Air Force

Optical isolator/coupler

Simple design, high levels of optical isolation, low forward loss, all in a small footprint

Photonics

Commercially available isolator

An optical isolator allows the transmission of light in only one direction. It is typically used to prevent unwanted feedback into an optical oscillator, such as a laser cavity. Isolators are important components for photonic systems and for protection of communications and sensor systems. Due to the strong push to develop high-performance, low-power photonic integrated circuits (PIC), there is a pressing need for footprint reduction and silicon integration in optical isolators. These desired isolator characteristics must also be combined with optimal isolation performance and propagation loss in order to provide the performance demanded by system architects.

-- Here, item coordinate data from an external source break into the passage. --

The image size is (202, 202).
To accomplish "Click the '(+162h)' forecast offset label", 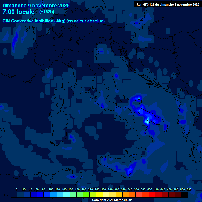I will tap(47, 12).
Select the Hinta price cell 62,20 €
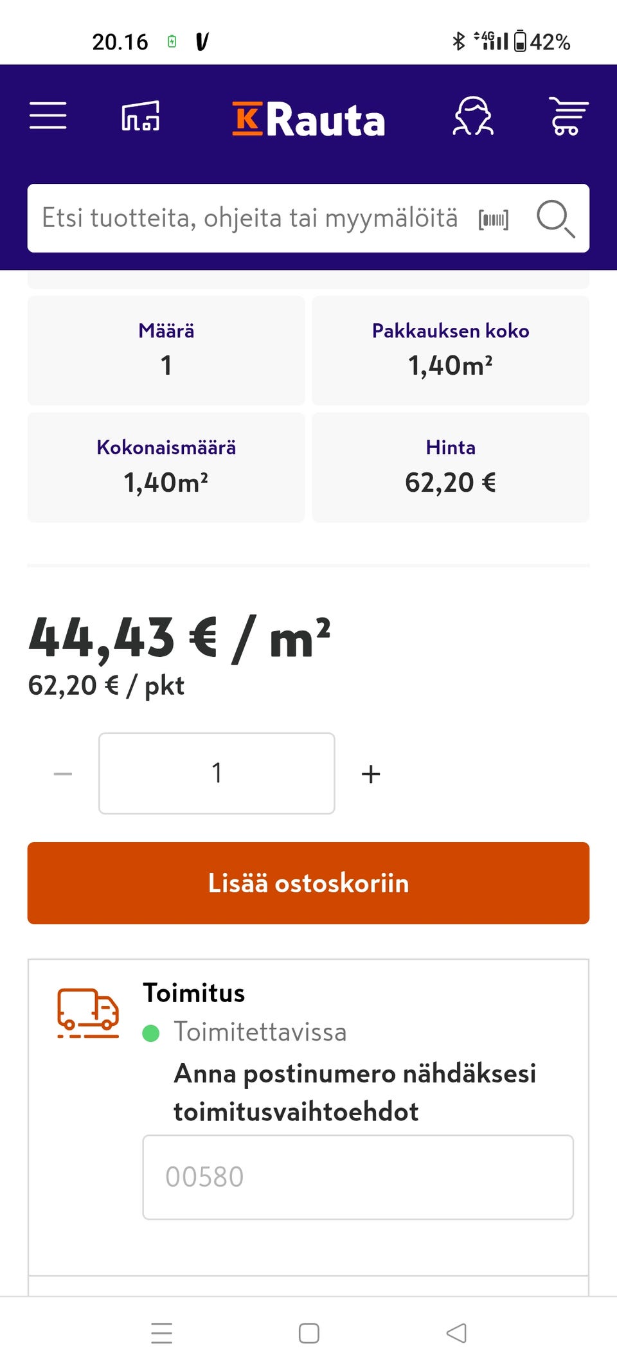617x1371 pixels. [451, 467]
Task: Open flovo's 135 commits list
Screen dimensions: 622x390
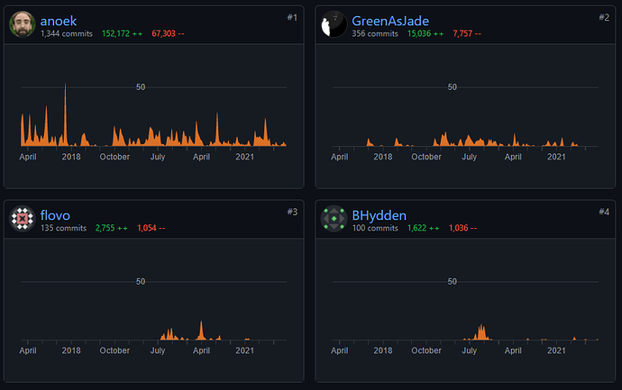Action: click(x=62, y=228)
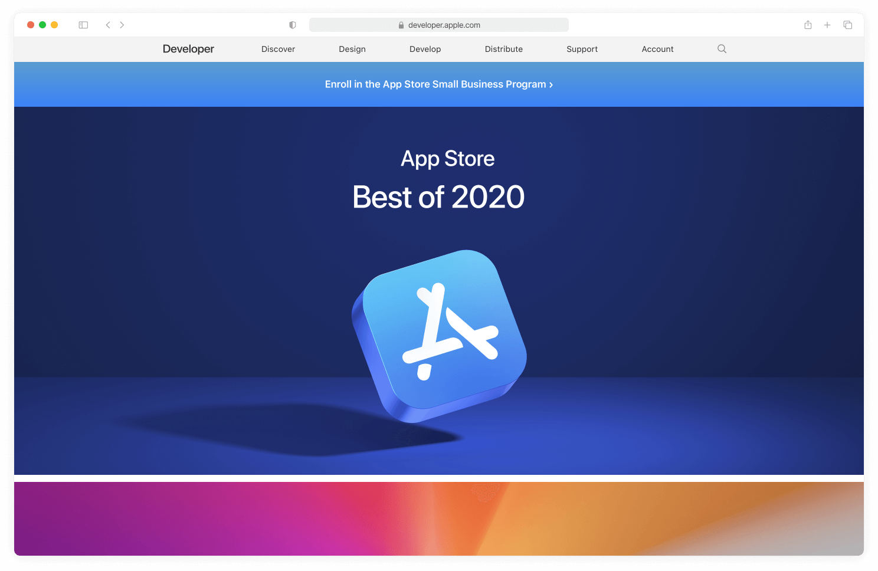Image resolution: width=878 pixels, height=571 pixels.
Task: Open the Discover menu item
Action: [x=278, y=49]
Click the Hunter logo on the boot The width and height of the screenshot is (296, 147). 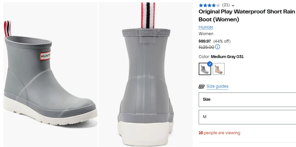pyautogui.click(x=45, y=56)
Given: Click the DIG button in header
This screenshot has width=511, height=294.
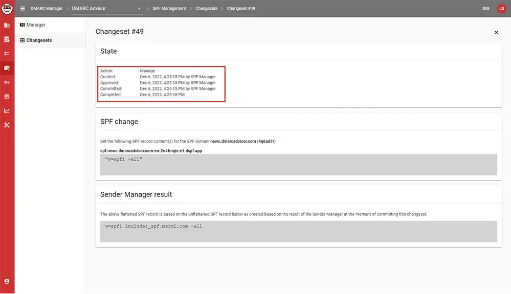Looking at the screenshot, I should [485, 9].
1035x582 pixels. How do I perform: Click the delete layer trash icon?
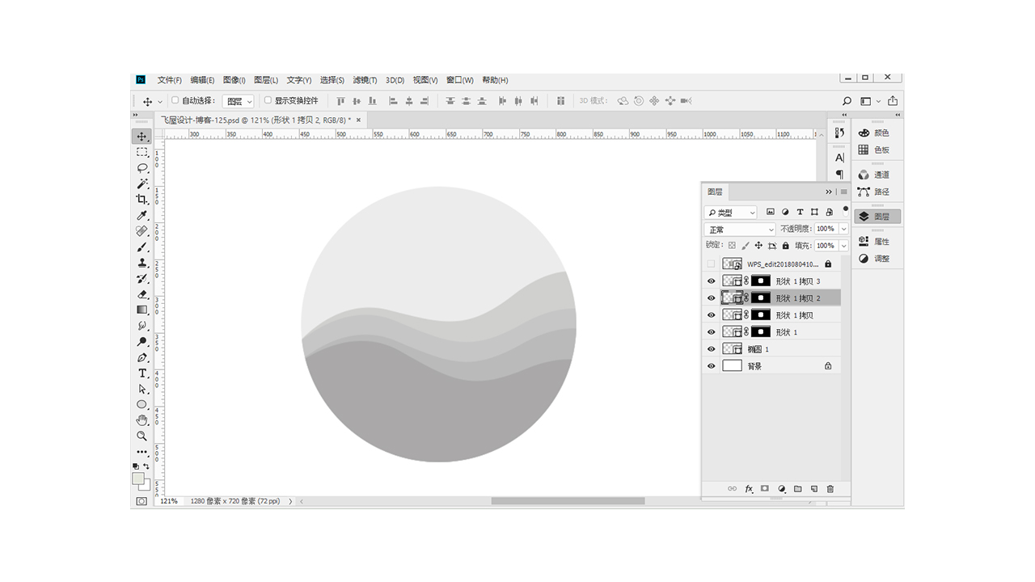tap(830, 489)
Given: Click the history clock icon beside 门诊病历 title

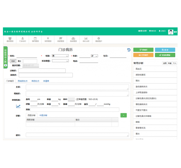Looking at the screenshot, I should point(129,50).
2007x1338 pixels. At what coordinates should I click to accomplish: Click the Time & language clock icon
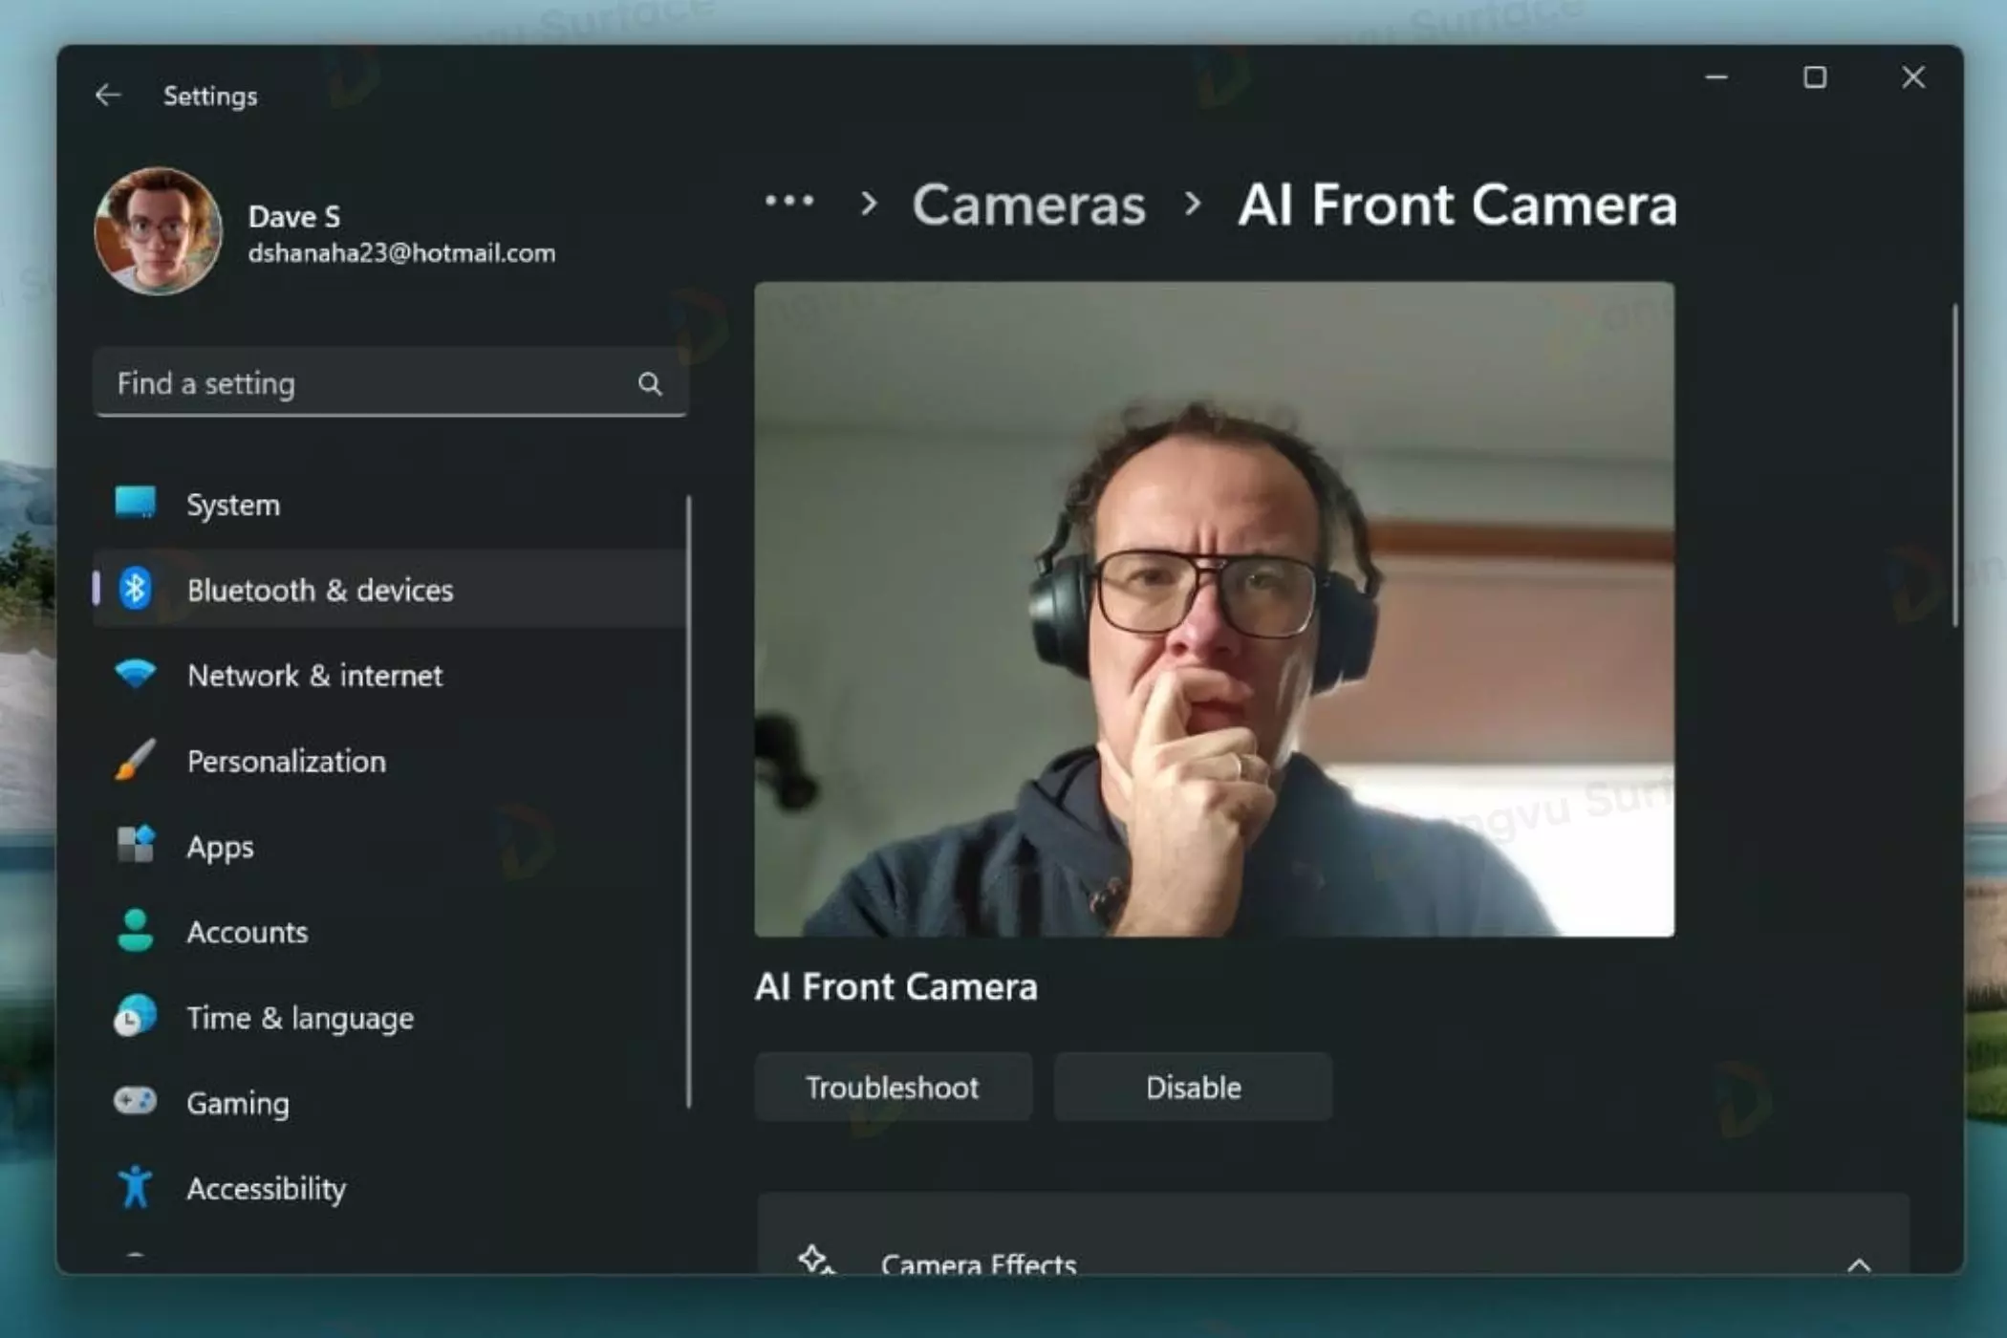pyautogui.click(x=135, y=1016)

Common isolators based on the Mach-Zehnder Interferometer design are relatively complicated with four waveguides and an ongoing need to properly balance the beam spitting. They also take up considerable space on a board and are prone to losses. To address these shortcomings, Air Force scientists and engineers have developed a non-reciprocal coupler/isolator using just two waveguides. One waveguide has a cladding magnetized transversely to its propagation direction. The second waveguide has a non-magnetic cladding with a refractive index matching that of the magnetic cladding of the first waveguide. This configuration leads to a much more simple design, with fewer avenues for loss during the process of transporting light.

Simulations show improved performance compared with other chip scale optical isolator designs. An isolation ratio of 43 dB was calculated with 4 dB of forward propagation loss due to a mismatch between forward and backward coupling lengths. This mismatch loss can be significantly reduced by proper adjustment of an inter-waveguide coupling constant. Absorption losses into the garnet material are estimated at 2.5 dB and the isolation ratio stays above 30 dB over a 60 nm bandwidth. The high isolation ratio is due to the fact that a nonreciprocal action has been engineered into one of the waveguide ridges via a magneto-optic cladding layer, while the other ridge is cladded with a reciprocal material which has a matching refractive index. This leads to complete transfer of power between the two ridges in one direction and almost zero power transfer in the opposite direction. Thinner silicon films yield smaller footprints, estimated at less than 1 mm in length.